Just hours before Hurricane Irma hit USVI, Nykole was a spokesperson on local radio stations and distributed press releases, public service announcements (PSAs), and social media messages with critical information about how to prepare for the storm. When the storm hit on September 6, electricity, cell, and Internet access was cut off across most of the territory. People sought resources, shelter, and safety, and many struggled to locate friends and loved ones. Virgin Islanders needed to know how to stay safe around downed power lines, debris, mold, and floodwaters.  There was only one working radio station after the storm and Nykole immediately went on the air to give safety tips and updates about available services. She also realized that some people were still able to access Facebook, and the social network became one of the primary means of communication throughout the response. The USVI DOH Facebook posts from September provide a glimpse into how events unfolded and demonstrate the DOH’s commitment to responding to the public’s concerns.

Hurricane Maria

Just 12 days after Irma, USVI was preparing for another major hurricane—Maria. Only this time there were limited ways to alert the public and provide health and safety information. Virgin Islanders, Nykole included, needed to find shelter or prepare their homes, many of which were already damaged, for the impact of another hurricane. Nykole did a PSA on the local radio station from her own home as she was securing her furniture and checking her emergency supplies. “We will get through this,” she repeated over the radio. Unbeknownst to the listeners, Nykole’s family had lost phone service after Irma. She had been unable to reach them so she was driving to her mom’s house to give her family the same safety information she was sharing on the air.

When the storm hit, Nykole and about one hundred other DOH staff took care of special needs patients sheltered in the DOH building. As the wind battered and shook the concrete building, they thought of their communities, homes, and families on the islands. “We were all scared,” she recalls. As soon as the clouds cleared, Nykole was back on the radio, “We survived two category fives. We lost property but we still have our lives. All is not lost. It is time for us to rebuild.”

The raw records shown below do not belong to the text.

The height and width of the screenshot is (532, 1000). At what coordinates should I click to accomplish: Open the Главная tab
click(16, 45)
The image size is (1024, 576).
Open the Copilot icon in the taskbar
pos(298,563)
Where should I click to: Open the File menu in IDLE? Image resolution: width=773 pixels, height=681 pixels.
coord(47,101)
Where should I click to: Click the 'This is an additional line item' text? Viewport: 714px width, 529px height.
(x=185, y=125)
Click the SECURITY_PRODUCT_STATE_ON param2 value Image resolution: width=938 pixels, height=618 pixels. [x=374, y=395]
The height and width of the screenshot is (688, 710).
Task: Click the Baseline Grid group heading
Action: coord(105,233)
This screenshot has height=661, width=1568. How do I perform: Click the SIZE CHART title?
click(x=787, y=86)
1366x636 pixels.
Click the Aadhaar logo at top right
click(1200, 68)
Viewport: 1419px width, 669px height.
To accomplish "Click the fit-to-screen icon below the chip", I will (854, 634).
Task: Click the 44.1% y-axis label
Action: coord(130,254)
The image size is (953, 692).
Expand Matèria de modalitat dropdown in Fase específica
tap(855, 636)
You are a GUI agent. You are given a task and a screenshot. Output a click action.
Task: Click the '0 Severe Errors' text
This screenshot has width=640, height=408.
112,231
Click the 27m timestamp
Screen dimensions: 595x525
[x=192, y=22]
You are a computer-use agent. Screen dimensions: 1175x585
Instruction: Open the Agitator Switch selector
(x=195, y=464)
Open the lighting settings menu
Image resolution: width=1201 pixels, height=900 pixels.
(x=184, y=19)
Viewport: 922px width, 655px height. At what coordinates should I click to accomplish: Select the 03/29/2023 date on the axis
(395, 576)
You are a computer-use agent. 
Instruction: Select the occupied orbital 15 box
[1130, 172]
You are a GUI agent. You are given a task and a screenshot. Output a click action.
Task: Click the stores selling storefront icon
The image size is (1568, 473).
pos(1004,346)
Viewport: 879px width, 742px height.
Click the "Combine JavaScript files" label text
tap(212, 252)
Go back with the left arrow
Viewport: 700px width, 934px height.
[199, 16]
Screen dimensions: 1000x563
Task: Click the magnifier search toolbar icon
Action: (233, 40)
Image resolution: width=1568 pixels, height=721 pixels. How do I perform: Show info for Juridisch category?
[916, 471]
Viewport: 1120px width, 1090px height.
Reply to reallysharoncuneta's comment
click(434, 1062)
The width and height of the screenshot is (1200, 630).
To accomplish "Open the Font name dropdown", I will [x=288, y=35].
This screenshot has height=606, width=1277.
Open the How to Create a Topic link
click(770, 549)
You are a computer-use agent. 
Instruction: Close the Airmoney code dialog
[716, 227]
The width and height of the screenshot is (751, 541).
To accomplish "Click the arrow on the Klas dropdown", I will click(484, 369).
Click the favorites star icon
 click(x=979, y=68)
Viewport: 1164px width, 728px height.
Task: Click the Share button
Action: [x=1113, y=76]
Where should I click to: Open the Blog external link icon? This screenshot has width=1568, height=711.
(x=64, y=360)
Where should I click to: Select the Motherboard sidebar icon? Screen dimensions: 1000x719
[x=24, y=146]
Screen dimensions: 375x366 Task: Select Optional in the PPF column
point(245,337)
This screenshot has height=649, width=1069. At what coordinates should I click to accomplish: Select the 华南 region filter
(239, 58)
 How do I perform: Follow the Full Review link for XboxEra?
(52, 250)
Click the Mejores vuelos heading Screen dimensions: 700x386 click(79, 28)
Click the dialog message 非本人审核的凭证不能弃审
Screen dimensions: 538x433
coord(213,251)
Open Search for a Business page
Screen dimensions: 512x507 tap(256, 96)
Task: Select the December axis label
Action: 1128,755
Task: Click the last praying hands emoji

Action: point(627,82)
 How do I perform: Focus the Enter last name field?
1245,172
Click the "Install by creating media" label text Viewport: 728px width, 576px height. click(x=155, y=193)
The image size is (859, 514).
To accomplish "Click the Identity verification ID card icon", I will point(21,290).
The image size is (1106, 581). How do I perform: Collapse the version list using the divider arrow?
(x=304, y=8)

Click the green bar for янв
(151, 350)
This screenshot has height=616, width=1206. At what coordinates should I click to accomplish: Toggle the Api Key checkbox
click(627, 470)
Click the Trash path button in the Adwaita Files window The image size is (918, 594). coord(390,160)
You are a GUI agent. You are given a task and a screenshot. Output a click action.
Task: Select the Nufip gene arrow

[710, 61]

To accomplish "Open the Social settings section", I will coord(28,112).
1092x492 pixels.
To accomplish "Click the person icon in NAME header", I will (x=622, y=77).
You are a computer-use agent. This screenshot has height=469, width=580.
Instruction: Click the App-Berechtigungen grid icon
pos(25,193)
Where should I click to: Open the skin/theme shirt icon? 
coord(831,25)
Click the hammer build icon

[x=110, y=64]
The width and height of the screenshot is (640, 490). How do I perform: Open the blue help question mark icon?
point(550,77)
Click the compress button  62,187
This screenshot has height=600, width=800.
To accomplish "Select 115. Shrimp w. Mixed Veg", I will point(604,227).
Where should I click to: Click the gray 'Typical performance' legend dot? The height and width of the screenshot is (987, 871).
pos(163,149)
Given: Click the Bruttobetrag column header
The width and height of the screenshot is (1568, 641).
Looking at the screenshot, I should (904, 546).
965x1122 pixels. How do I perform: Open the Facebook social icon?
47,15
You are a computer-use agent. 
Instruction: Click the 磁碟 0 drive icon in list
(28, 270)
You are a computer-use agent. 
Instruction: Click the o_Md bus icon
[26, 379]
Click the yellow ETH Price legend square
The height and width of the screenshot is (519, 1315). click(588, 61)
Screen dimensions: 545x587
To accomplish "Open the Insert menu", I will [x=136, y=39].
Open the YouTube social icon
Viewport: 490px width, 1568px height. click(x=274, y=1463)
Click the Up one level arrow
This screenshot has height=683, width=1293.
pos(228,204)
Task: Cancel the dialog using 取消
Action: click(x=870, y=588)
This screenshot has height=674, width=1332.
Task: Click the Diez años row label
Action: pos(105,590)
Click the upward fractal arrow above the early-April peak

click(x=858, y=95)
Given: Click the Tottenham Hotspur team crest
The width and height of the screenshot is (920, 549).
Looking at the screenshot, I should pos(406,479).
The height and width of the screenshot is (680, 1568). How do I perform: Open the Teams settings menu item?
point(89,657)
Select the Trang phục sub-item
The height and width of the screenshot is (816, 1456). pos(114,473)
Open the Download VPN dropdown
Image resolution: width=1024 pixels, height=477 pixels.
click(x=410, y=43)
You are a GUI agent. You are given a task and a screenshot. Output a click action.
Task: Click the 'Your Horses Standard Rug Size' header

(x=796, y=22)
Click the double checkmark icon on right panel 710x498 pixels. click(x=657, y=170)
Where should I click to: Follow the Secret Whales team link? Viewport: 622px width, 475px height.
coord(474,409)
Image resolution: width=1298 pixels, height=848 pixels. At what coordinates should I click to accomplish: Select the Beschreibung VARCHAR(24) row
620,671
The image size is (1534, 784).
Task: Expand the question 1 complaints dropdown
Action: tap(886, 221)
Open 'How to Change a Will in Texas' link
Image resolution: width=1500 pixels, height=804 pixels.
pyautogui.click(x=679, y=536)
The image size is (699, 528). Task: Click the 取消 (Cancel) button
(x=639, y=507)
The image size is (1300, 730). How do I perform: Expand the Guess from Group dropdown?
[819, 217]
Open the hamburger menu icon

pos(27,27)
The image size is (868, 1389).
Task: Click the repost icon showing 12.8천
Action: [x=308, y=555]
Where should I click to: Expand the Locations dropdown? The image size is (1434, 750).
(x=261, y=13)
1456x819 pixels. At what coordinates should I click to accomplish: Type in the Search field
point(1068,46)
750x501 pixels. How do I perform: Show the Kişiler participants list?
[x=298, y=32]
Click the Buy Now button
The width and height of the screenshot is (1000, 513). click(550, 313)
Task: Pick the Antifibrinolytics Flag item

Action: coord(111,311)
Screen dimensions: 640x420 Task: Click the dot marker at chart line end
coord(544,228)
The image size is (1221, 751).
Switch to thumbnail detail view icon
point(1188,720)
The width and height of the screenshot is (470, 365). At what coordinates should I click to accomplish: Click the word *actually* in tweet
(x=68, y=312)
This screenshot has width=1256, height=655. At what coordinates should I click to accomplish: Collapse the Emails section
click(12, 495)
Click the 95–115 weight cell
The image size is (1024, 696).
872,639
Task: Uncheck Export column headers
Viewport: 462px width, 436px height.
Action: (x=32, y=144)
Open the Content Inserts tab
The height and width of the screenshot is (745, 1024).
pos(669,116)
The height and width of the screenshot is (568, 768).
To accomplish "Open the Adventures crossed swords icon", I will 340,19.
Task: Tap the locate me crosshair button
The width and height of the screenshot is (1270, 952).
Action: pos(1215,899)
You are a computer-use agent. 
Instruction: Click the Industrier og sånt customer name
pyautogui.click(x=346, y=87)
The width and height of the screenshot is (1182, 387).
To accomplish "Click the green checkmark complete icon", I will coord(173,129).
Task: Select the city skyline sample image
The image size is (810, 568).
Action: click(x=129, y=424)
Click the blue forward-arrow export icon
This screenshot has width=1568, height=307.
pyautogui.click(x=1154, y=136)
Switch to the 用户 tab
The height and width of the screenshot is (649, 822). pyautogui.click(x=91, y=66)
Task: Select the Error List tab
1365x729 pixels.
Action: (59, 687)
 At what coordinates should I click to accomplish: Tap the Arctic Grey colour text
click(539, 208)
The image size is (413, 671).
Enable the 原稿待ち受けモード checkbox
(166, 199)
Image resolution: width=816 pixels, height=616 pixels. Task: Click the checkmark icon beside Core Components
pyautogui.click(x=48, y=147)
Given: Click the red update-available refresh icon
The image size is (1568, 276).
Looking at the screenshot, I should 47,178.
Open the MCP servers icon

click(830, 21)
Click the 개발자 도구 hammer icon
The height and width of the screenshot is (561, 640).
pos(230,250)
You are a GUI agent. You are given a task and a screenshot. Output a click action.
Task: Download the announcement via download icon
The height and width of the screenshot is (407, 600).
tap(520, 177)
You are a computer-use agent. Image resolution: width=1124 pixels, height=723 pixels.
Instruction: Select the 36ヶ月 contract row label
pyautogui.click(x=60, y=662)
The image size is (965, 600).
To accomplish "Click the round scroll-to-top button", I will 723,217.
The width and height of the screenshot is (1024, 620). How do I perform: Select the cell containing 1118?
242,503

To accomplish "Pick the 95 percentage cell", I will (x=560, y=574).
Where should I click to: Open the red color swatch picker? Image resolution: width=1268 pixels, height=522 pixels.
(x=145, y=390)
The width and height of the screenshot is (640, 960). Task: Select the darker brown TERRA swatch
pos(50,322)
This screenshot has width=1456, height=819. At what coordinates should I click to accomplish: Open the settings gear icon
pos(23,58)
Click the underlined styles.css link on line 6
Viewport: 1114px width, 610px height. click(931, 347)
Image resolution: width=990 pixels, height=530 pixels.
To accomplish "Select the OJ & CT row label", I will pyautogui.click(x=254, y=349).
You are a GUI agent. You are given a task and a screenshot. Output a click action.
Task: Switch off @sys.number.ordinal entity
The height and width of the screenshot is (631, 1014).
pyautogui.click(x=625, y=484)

Resourcefulness and Resilience

USVI DOH staff had to be creative and resourceful after the storms because the typical means of communication were down. The best ways to share information immediately after the storms was through paper flyers, radio, and in-person outreach. CDC and the U.S. Postal Service assisted with printing and distributing a flyer on key health tips to every mailbox on all four islands. CDC health communicators deployed to USVI to support outreach efforts started conversations the islands at churches, stores, disaster recovery centers, radio stations, and schools.

When asked about lessons learned, Nykole reflected, “Do not underestimate the power of radio.” She is still making radio appearances to engage the community, repeat the key messages, answer questions, and encourage community members. While she is running errands, people stop to thank her and comment on her energy. “There were so many times I wanted to cry when I was on the radio, but the listeners didn’t know that,” she says. People tell her how she kept them calm during the worst of the storms, and, hearing her now, still on the radio, lets them know that their government officials are still working hard for them.

Nykole’s experience shows how a talented spokesperson who is also a survivor can be the best voice to engage and reassure a community after a disaster. All responses could benefit from people who care for and communication with the public as if they are family.